→ **WRITTEN TASKS**
1) In the passage on fertilizer markets, transcribe the part that begins at the words "A farmer sprinkles fertilizer over a crop of cauliflower on" and stops after the words "via Getty Images)".
2) For each statement below, say whether the passage on fertilizer markets agrees with it. Answer yes or no and quote the deciding words from the passage. (a) The Gulf region accounts for around 45% of global urea exports. (b) Urea benchmark prices have doubled since the start of the war. (c) Shipping through the Strait of Hormuz normally carries more than half of global nitrogen fertilizer exports.

→ **TEXT PASSAGE**
◇ ◇ ◇ ◇ ◇
A farmer sprinkles fertilizer over a crop of cauliflower on the outskirts of Bangalore, India, in November 2020.
(MANJUNATH KIRAN/AFP via Getty Images)
A farmer sprinkles fertilizer over a crop of cauliflower near Bangalore, India.

Shipping disruptions in the Strait of Hormuz are reducing global supplies and increasing costs of nitrogen- and phosphorus-based fertilizers, which could lead to lower crop yields, higher food prices and fiscal stress for agricultural producers if the Iran conflict persists for several more weeks. The ongoing disruption to shipping and energy flows through the Strait of Hormuz amid the Iran war is rattling global fertilizer markets by constraining supply, driving up logistics costs and increasing energy prices. The Gulf region is a critical hub for global fertilizer trade, making any interference highly consequential. Roughly one-third of all internationally traded fertilizers and nearly half of traded urea volumes are either produced in the region or rely on its transit routes. Specifically, the Gulf accounts for around 45% of global urea exports, roughly 30% of ammonia exports and around 25% of phosphate fertilizers. Shipping through the Strait of Hormuz normally carries around 25-30% of global nitrogen fertilizer exports. But Iran's attacks on commercial shipping have since heavily disrupted this traffic. Since the start of the war in late February, urea benchmark prices have risen by 30-40% in key export markets, while freight rates on some Middle Eastern routes have multiplied several times due to war-risk insurance premiums and rerouting. In spot markets, prices have surged from roughly $400-450 per tonne to $600 or more in certain transactions, reflecting panic buying and tight availability. These movements suggest the emergence of a global agricultural input shock that could translate into food price pressures later in 2026, especially in the event of a protracted war.
◇ ◇ ◇ ◇ ◇
→ **GIVEN INFORMATION**
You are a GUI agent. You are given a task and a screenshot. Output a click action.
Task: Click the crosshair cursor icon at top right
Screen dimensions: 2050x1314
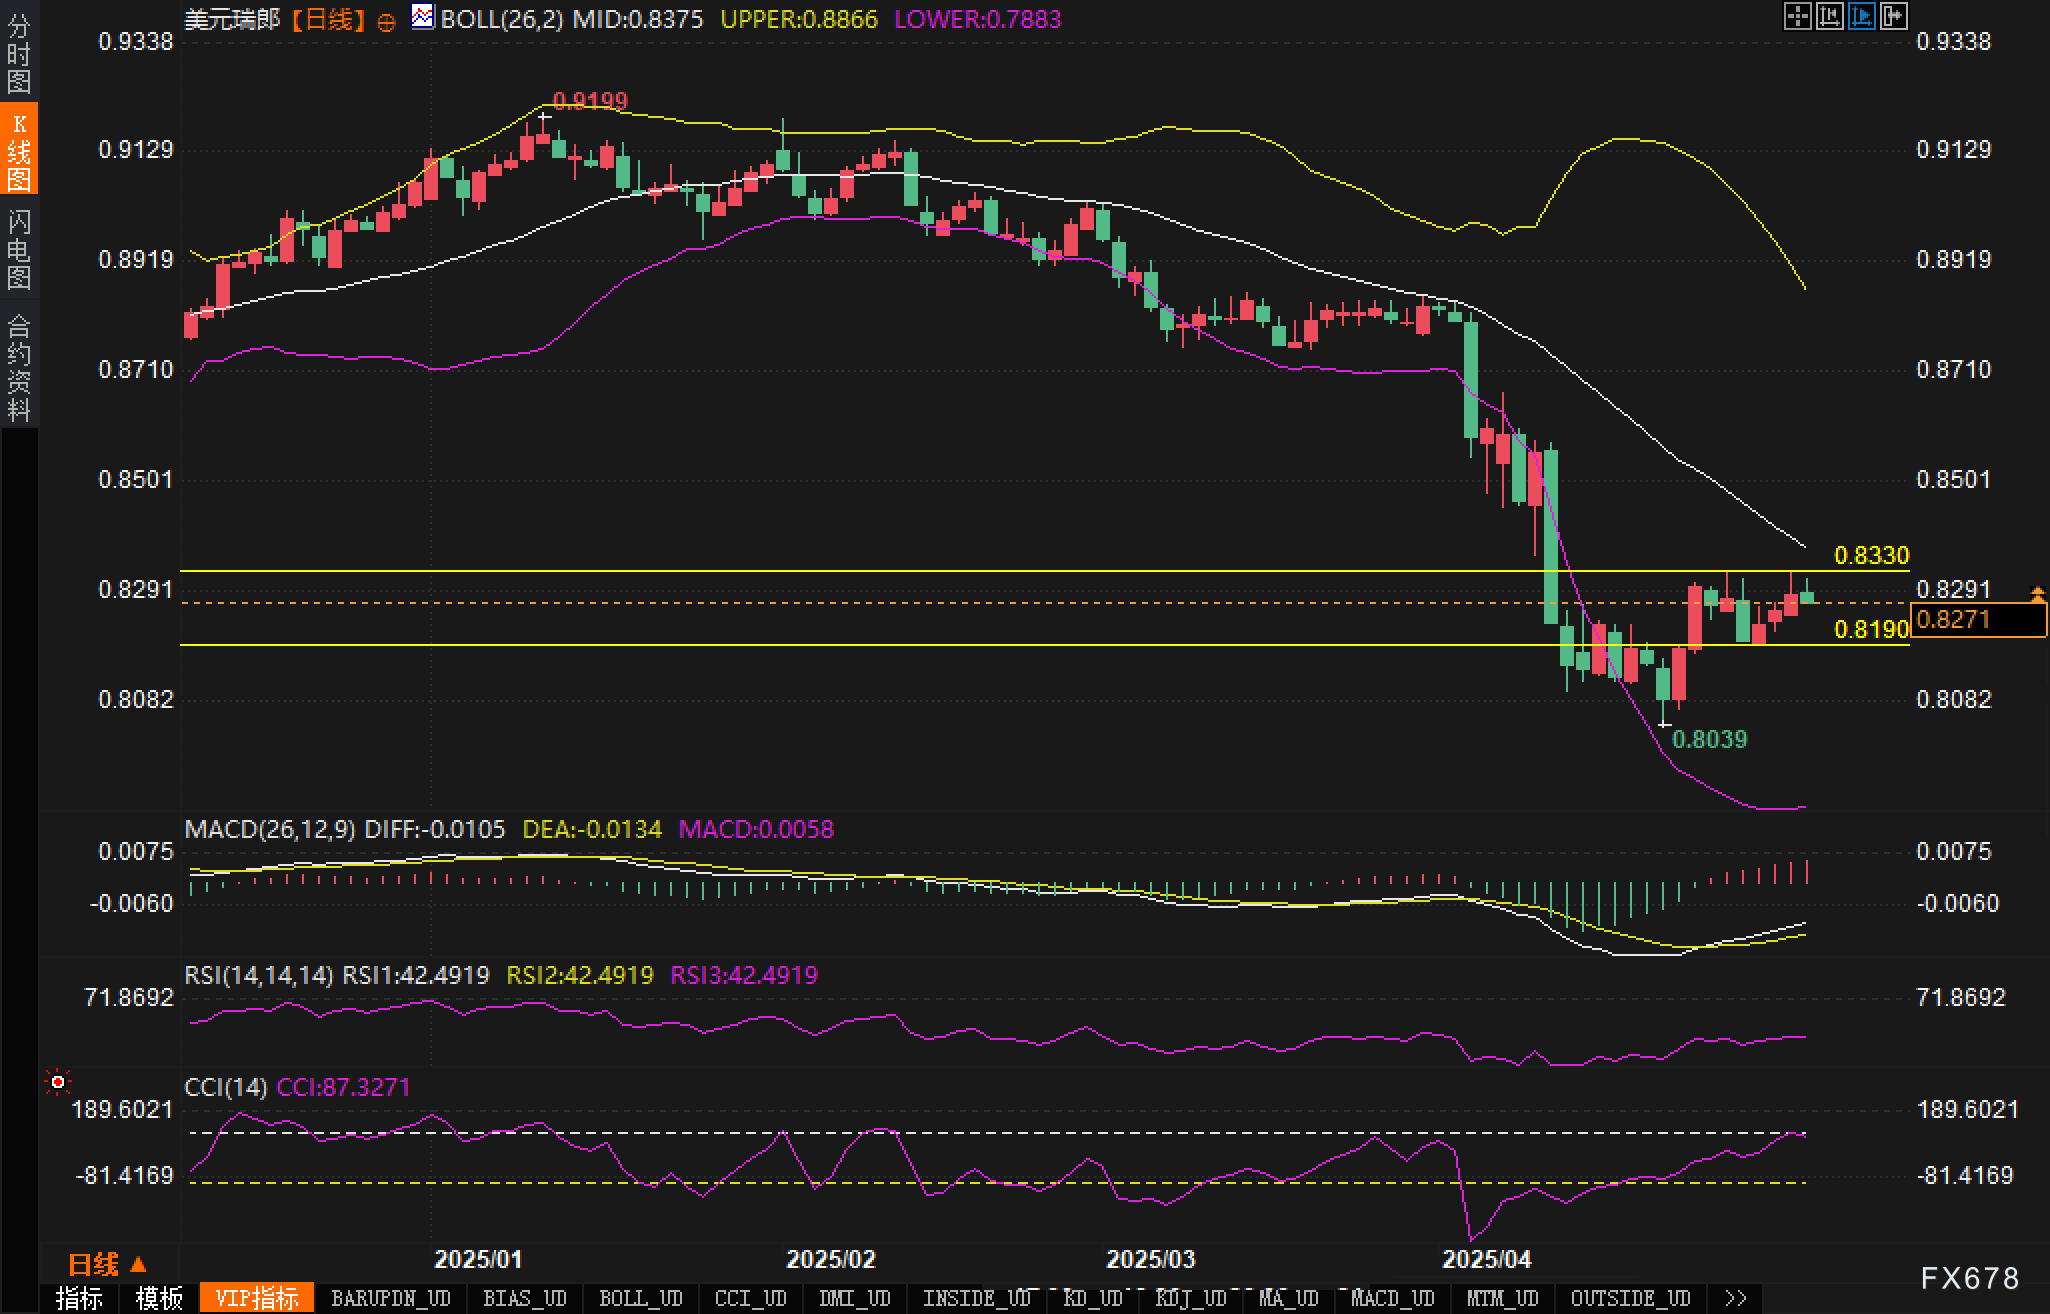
◇ ◇ ◇ ◇ ◇
→ **ANSWER LIST**
1)
A farmer sprinkles fertilizer over a crop of cauliflower on the outskirts of Bangalore, India, in November 2020.
(MANJUNATH KIRAN/AFP via Getty Images)

2)
(a) Yes: "the Gulf accounts for around 45% of global urea exports"
(b) No: "urea benchmark prices have risen by 30-40% in key export markets"
(c) No: "Shipping through the Strait of Hormuz normally carries around 25-30% of global nitrogen fertilizer exports"